After the coffins were removed, the originally intended use did not take place and the chapel fell into disrepair until the first maintenance work took place in 1982 and from 1985 to 1990 the first exhibition "Witnesses of the City's History" took place. In 1990/91 the roof and in 1999/2000 the rest of the chapel were completely renovated. The crypt chapel now serves as an exhibition hall with the permanent exhibition “History of the Park and the Crypt Chapel”, which opened in 2001 and is accessible in the summer months.

Funerals

Building

The crypt chapel from the southeast

Description: The grave laying was in the basement vaults located crypt housed, which is covered by a bottom having hexagonal and square and patterned stones. The chapel , built of limestone and provided with three bays , rises as a hall building . It has nine Gothic windows, three of which are in a small apse . The colored glass windows decorated with saints from the New Testament were destroyed in the Second World War and replaced by simple glass windows. A roof turret with a bell sits on the west facade . There is also the six meter high and two meter wide Gothic portal with a two-winged wooden gate, crowned by a large stone rose window. The gate was once flanked by two almost man-high stone sculptures of angels, standing on consoles and covered with canopies. The two angel figures were initially secured and stored in 1999 because of their poor condition. The two corner buttresses on the west side are crowned by pinnacles . In the interior of the hall church there is a stone neo-Gothic altar on the east side, in front of which there is the entrance to the crypt, provided with a sinking device for the coffins.
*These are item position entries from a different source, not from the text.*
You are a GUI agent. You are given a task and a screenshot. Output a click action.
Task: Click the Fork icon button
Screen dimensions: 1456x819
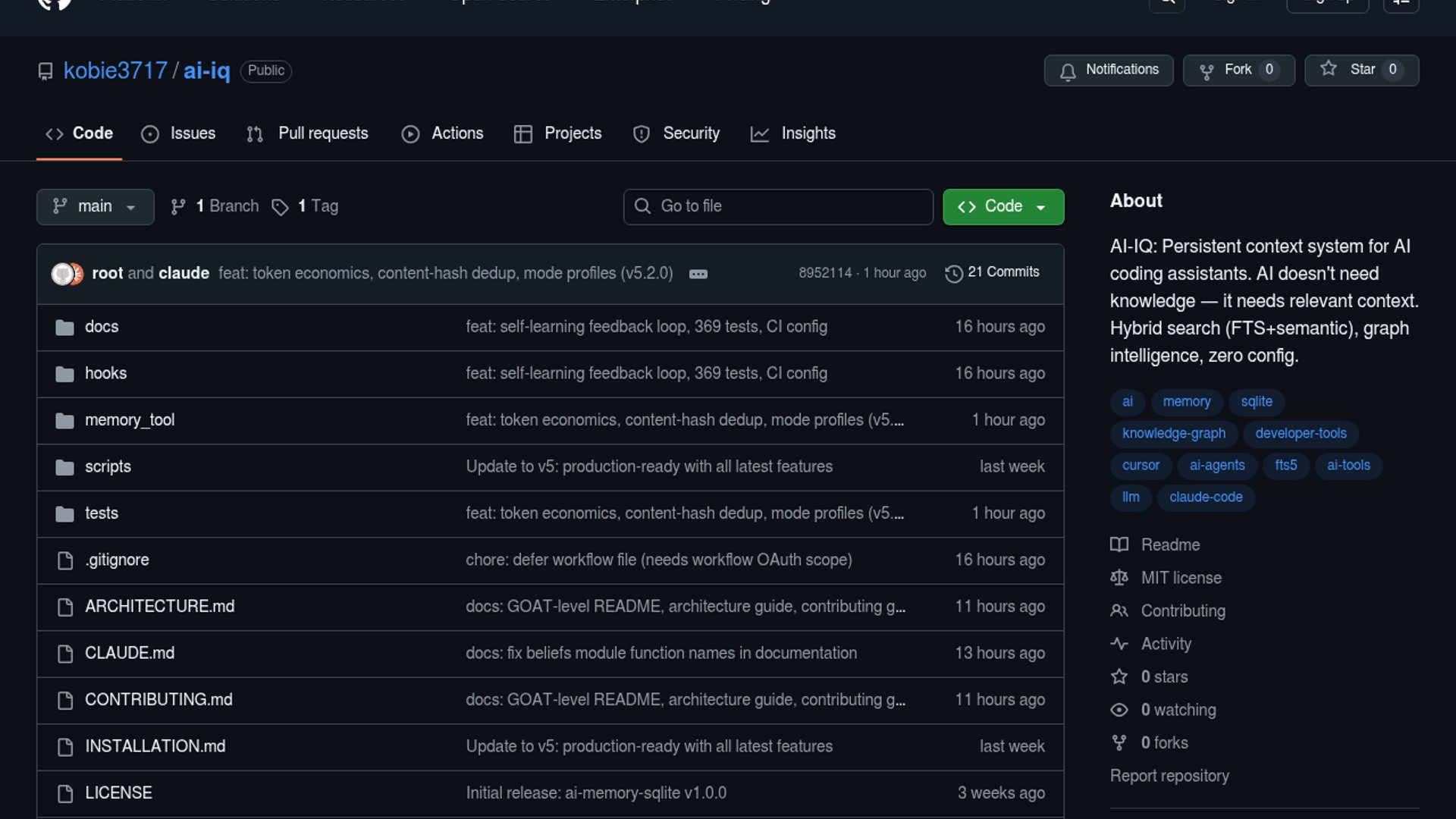pyautogui.click(x=1207, y=71)
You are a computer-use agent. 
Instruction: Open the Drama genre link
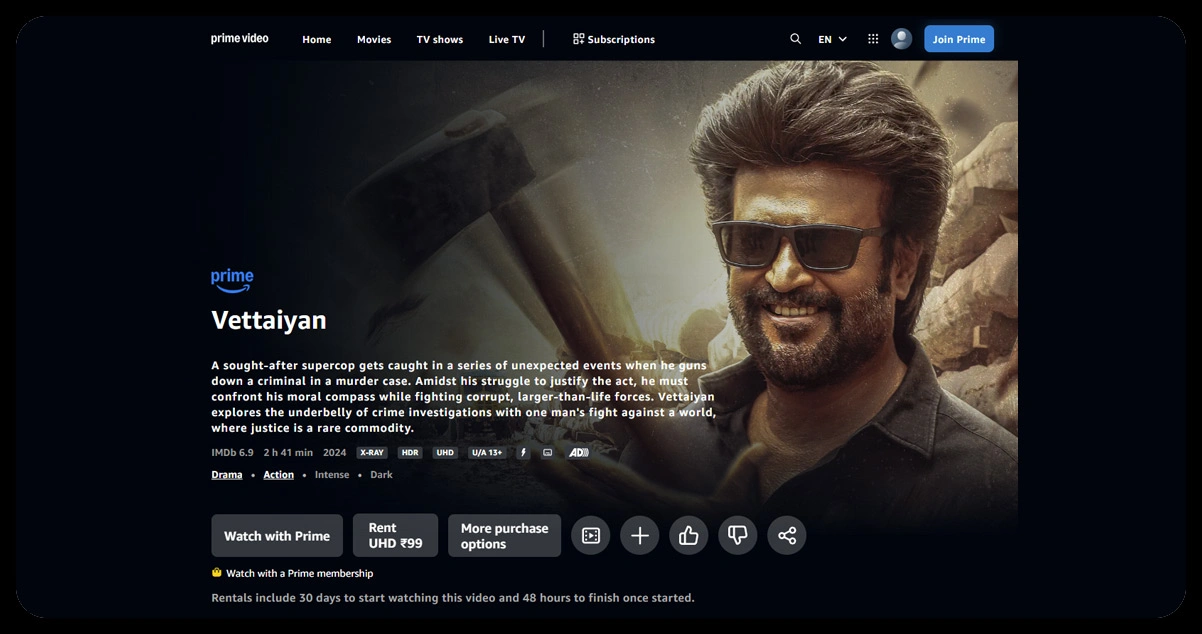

The hall is spanned by a ribbed vault on the keystones of which a Saxon diamond coat of arms and 15 coat of arms of the ducal house are attached.

literature

  • Reissland / Heinritz, Staatliche Museen Meiningen (Hrsg.): Meininger views. Staatliche Museen Meiningen, 1982, DNB 209150491 .
  • Reissland / Pfannschmidt: The Meininger Parks . Verlag Resch, Meiningen, 2012, ISBN 978-3940295309 .
  • Ingrid Reissland, Meininger Heimatklänge number 7: The crypt chapel has graced the English garden for 180 years . Meininger Tageblatt, 2019.

Web links

Commons : Gruftkapelle Meiningen  - Collection of pictures, videos and audio files

Individual evidence

  1. a b Meininger Tageblatt: Meininger Heimatklänge 7 , published on July 1, 2019.
  2. ^ Reissland / Pfannschmidt: The Meininger Parks . Publishing house Resch, Meiningen 2012.